Foreign supporters may be behind this attack. The language of the email supports this suspicion. The security expert says there are many testimonials that the text has been translated via Google Translate or its equivalent.
He says criminals are deliberately using social manipulation.
Scammers are betting that the recipient is blindly looking at the content and shying away from emotions. So a few typos quickly become insignificant when you’re feeling stressed and pressed for time.
He points out that criminals are deliberately giving you too little leeway to act, often with the fear that you will prevent the subscription from being closed or that you will get paid for good if you respond quickly enough.
Cunning scammers like to send such attempts at the end of the month, because it is normal to receive an invoice during this time. Other types of fraud attempts come around Christmas and when people expect to get a tax settlement.
Criminals take advantage of current events in society to create credibility. We expect a new wave of scams towards the end of next month as well. There is no indication that they will quit, so I feel relatively confident about that.
If you fall into the temptation and lose money or other sensitive information like username and password, it is recommended to contact your bank and report to the police as well.
It is also important to change the password for all user accounts that have the same username and password that you lost.
More than 11,000 scam attempts have been caught
Busch explains that since the last wave, the spam filter for Telenor’s Online.no email accounts has picked up more than 11,000 emails with the scam.
– Only a few have passed through our filter. We don’t have an overview of what goes beyond that for other email clients, but I suspect the range is large, he says.
The number does not surprise the security expert.
– My experience is that this happens in waves. The number may have been higher earlier this summer, but 11,000 is a high number, although perhaps only a fraction of the emails sent. So, yes, there are a large number, but I’m not surprised, He says.
New rules challenge scammers
After the European Union from January 1 of this year introduced new and stricter requirements for e-commerce in the EU and the European Economic Area, the scammers also had to change their approach. It no longer works with card details or account number only.

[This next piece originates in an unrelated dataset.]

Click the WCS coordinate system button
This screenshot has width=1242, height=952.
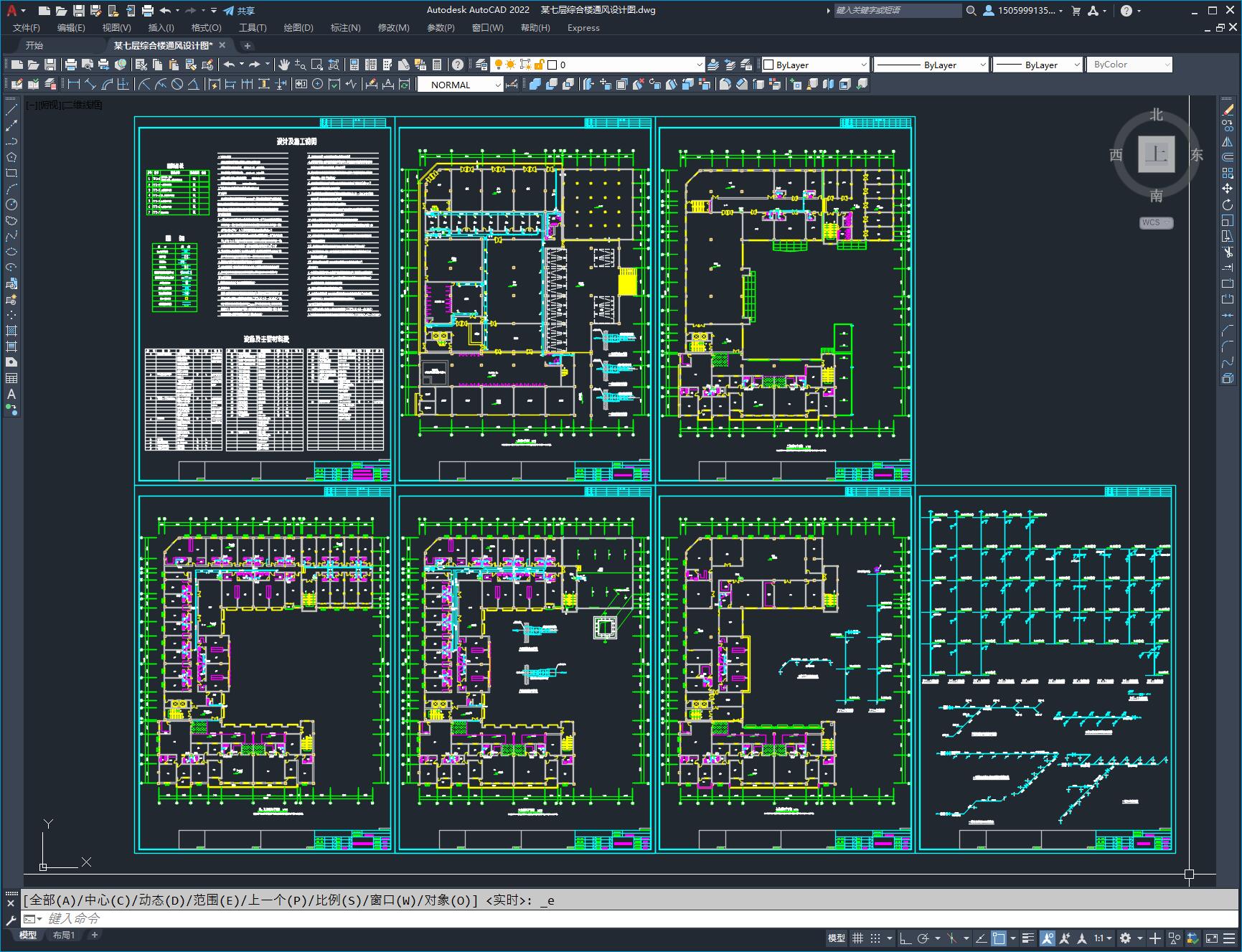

In Norway, most people have probably experienced that they also have to use the bank ID version, either by code chip or via mobile phone if they want to transact or shop online. New methods of fraud now increasingly mean that the victim must also provide this information.
– It’s somehow an ingenious way to cheat. Criminals make victims do all the work for themselves. They are getting increasingly good at using more tools to make the scam attempt appear credibleBush says. The goal is always the same, to get information or money from the victim. The method is often referred to as phishing.
Criminals have also taken advantage of the fact that as a result of the pandemic many are becoming more isolated and that elderly people especially those with limited digital proficiency can easily limp, if they do not have those around them who can give an additional assessment of the content.
What can you do?
Busch lists six points you should keep in mind when receiving emails that may appear suspicious.
- Take your time when reading emails. Stop – think – check. Ask yourself what the dispatcher really wants you to do. Do you expect such an inquiry?
- Find out if you are actually entitled to a refund. Visit the online bank and see if you have been charged twice already.
- If you are unsure of the content of the email, do not click on the link or open the attachment. Alternatively, visit the official website of the sender. If the content of the email is real, you will find the same information when logging in to My Telenor. You can also contact Telenor customer service at 915 09000.
- If an invoice, credit note, or equivalent is attached to an email, never provide sensitive information, card information, or bank ID information on websites to which you are redirected via links.
- Call a friend, colleague, or family member. Discuss the content of the email. Such a conversation is often seen as necessary and useful.
- Google email content. You will not be the first to be subjected to phishing attacks.
Read also: Police, DNB and Telenor team up to prevent fraud by seniors
Maybe this is something we have to learn to live with
Busch states that Telenor, in addition to its spam filter, also has a “Nettvern” service to prevent customers from accessing malicious sites, trying to remove phishing sites when they learn about them and consciously working with public information targeting customers about the risks.
Is this something we will never get over?
Perhaps this is something we have to learn to live with. We can’t run after criminals. You cannot have complete control and overview of all incoming calls, texts and emails. What matters is public information and that we are aware of new methods that scammers are constantly using.
– I too could be fooled. I’ve seen some pretty good and cunning attacks, and it mainly depends on how good they are, says the security expert.
“Web specialist. Lifelong zombie maven. Coffee ninja. Hipster-friendly analyst.”